L’intelligence artificielle nécessite des lignes de production dédiées et, pour l’heure, c’est l’entreprise taïwanaise TSMC qui produit 90% des puces dédiées à l’entraînement et au fonctionnement de l’IA générative. De son côté, Samsung a décidé de challenger TSMC en proposant des gravures de puces de 2 nm. « Quand on parle du marché de l’IA, on parle de construire les usines de semiconducteurs les plus chères et perfectionnées au monde, dont le coût est entre 10 et 20 milliards de dollars », souligne Estelle Prin. Face au géant taïwanais, Intel a pris la décision radicale de redevenir fondeur, c’est-à-dire de fabriquer ses propres puces, et vise des gravures à 1,4 nm en 2029. La multinationale américaine veut devenir le deuxième fabricant mondial d’ici 2030. Pour Carlo Reita, « Intel peut revenir dans la course ». Pour cela, ses premières usines devront être en fonctionnement en 2027. Enfin, outre les unités de calcul, le développement d’autres composants dédiés à l’IA est bouillonnant, comme les mémoires HBM (high-bandwidth memory) qui décollent grâce au marché des processeurs graphiques (GPU).
Pénurie de talents
Au-delà des besoins du marché, la course au talent définira la réussite des acteurs. « Il y a une réelle pénurie d’ingénieurs et de doctorants quand on parle d’IA, et il y avait déjà une pénurie de talent sur les semiconducteurs traditionnels », note Estelle Prin. Cela pénalise Taïwan, qui voit le nombre d’emplois non pourvus augmenter d’année en année. « Il manque des compétences sur toute la chaîne, déplore Carlo Reita. De l’opérateur salle blanche au concepteur d’application système, il est difficile de recruter et on le ressent au CEA. Le risque est que l’offre ne puisse pas suivre la demande malgré le fait que ce sont les talents européens qui ont les compétences les plus avancées. »
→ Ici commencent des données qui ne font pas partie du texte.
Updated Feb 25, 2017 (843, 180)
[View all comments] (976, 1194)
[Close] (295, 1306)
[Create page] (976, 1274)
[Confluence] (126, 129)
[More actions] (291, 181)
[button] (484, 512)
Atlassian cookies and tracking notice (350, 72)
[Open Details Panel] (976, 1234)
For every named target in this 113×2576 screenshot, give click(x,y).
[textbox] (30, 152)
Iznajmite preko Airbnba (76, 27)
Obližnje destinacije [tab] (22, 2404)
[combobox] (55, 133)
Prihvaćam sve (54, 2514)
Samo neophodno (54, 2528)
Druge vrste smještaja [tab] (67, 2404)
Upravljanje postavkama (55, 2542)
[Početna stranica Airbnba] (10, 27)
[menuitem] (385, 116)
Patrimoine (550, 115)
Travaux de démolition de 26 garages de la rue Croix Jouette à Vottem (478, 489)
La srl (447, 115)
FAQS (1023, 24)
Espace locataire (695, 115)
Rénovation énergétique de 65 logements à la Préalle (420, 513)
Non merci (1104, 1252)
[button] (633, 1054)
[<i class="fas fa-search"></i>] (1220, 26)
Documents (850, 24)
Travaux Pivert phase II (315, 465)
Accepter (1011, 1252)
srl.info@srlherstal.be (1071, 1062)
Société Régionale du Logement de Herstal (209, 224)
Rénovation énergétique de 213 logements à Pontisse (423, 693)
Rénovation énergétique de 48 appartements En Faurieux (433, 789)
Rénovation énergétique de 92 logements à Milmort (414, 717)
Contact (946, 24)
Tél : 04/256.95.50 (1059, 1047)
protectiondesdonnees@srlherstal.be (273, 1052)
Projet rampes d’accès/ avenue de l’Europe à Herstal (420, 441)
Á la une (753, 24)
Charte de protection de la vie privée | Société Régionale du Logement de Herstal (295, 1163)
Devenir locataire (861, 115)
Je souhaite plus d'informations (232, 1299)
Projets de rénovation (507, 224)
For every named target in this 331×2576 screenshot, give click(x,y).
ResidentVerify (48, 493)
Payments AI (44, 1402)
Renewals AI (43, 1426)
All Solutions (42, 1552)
Une course à la souveraineté
En Europe, des acteurs comme le CEA investissent dans des solutions embarquées, dites edge, pour l’IA. A terme, l’exploitation de l’IA sera partagée entre le cloud et l’edge.
A l’international, cette course à l’IA a des implications géopolitiques. Taïwan et la Corée du Sud, les principaux acteurs du marché, sont respectivement menacés par la Chine et la Corée du Nord. C’est notamment pourquoi TSMC construit en Arizona une usine subventionnée par le gouvernement américain. Cela ne résoudra pas la question de l’accès aux matières premières dans un contexte où la Chine contrôle 60% de la production de gallium et 80% de la production de germanium, tous deux essentiels à la conception des puces. En d’autres termes, le marché qui connaît la plus grosse croissance au monde est également l’un des plus vulnérables.